### PAGE EXTRACT
[start]

Case. Introduction (10 marks); Analysis (20 marks); Recommendations (10 marks); Conclusion (10 marks). Total 50 marks
Posted: Wed Apr 27, 2022 1:30 pm
Case. Introduction (10
marks); Analysis (20 marks); Recommendations (10 marks); Conclusion
(10 marks). Total 50 marks. Please use
headings.
London-based Reuters is a respected company. Established
in 1850 and devoted to delivering information around the world by
the fastest means available – which in 1850 meant a fleet of 45
carrier pigeons – by the late 1990s the company had developed into
one of the largest providers of information in the world.
Although Reuters is know best to the public for its independent,
unbiased news reporting, 90 percent of Reuters’ revenues are
generated by providing information to traders in financial
markets. In the 1990s the company used a proprietary computer
system and a dedicated telecommunications network to deliver
real-time quotes and financial information to Reuter’s terminals –
devices that any self-respecting financial trader could not
function without. When Reuters entered the financial data
business in the early 1970s, it had 2,400 employees, most of them
journalists. By the late 1990s its employee base had swelled
to 19,000, most of whom were on the financial and technical
side. During this period of heady growth Reuters amassed some
1,000 products, often through acquisitions such as foreign-language
data services, many of which used diverse and sometimes
incompatible computer delivery systems.
The late 1990s were the high point for Reuters. Two shocks
to Reuters’ business put the company in a tailspin. First
came the internet, which allowed newer companies, such as Thomson
Financial Services and Bloomberg, to provide real-time financial
information to any computer with an internet connection.

[end]

Entries for locating words and elements:
[start]

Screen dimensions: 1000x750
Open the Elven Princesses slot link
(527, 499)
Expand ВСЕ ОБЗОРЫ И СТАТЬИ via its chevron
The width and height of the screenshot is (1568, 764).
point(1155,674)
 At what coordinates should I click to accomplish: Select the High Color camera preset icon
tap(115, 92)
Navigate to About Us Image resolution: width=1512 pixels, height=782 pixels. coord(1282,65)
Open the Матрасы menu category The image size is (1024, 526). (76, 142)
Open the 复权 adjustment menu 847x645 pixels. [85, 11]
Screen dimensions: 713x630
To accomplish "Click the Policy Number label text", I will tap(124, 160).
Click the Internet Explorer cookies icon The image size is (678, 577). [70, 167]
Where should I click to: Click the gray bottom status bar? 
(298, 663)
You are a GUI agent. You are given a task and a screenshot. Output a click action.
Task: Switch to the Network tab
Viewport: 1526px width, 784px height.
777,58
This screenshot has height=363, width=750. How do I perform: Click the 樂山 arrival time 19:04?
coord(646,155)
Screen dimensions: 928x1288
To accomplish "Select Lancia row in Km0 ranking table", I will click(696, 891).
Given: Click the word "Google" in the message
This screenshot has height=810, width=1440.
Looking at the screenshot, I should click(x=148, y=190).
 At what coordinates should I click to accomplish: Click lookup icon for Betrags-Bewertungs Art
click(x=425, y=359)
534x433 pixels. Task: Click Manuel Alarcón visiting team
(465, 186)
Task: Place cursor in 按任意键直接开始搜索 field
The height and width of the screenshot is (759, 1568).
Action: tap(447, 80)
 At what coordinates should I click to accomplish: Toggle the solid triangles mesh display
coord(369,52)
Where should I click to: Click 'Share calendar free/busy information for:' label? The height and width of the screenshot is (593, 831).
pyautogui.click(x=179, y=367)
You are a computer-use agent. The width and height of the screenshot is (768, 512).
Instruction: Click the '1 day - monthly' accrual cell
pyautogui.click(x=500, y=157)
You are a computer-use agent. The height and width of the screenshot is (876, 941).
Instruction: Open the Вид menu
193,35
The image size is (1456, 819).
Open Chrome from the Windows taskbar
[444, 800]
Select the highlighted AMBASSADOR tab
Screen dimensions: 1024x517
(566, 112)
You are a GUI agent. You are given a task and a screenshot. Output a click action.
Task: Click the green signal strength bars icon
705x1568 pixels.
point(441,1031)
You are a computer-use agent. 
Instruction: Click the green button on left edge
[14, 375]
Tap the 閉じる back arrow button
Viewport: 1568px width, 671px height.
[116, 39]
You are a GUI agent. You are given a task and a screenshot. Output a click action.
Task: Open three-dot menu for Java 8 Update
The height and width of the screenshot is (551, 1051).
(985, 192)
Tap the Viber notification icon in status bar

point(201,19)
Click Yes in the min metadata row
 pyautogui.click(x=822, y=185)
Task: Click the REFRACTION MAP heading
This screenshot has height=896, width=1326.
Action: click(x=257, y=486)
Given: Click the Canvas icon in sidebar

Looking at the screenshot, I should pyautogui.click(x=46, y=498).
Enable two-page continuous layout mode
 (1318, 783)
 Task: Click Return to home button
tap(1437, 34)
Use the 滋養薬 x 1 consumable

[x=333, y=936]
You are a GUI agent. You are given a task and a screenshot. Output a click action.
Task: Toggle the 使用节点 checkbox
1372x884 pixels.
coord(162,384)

[end]

Copy the passage of the Reuters case study that starts at the words "London-based Reuters is" and ends after the words "in the world.", keeping it word for word. These entries come from a separate source and are unrelated to the Reuters case study.

London-based Reuters is a respected company. Established
in 1850 and devoted to delivering information around the world by
the fastest means available – which in 1850 meant a fleet of 45
carrier pigeons – by the late 1990s the company had developed into
one of the largest providers of information in the world.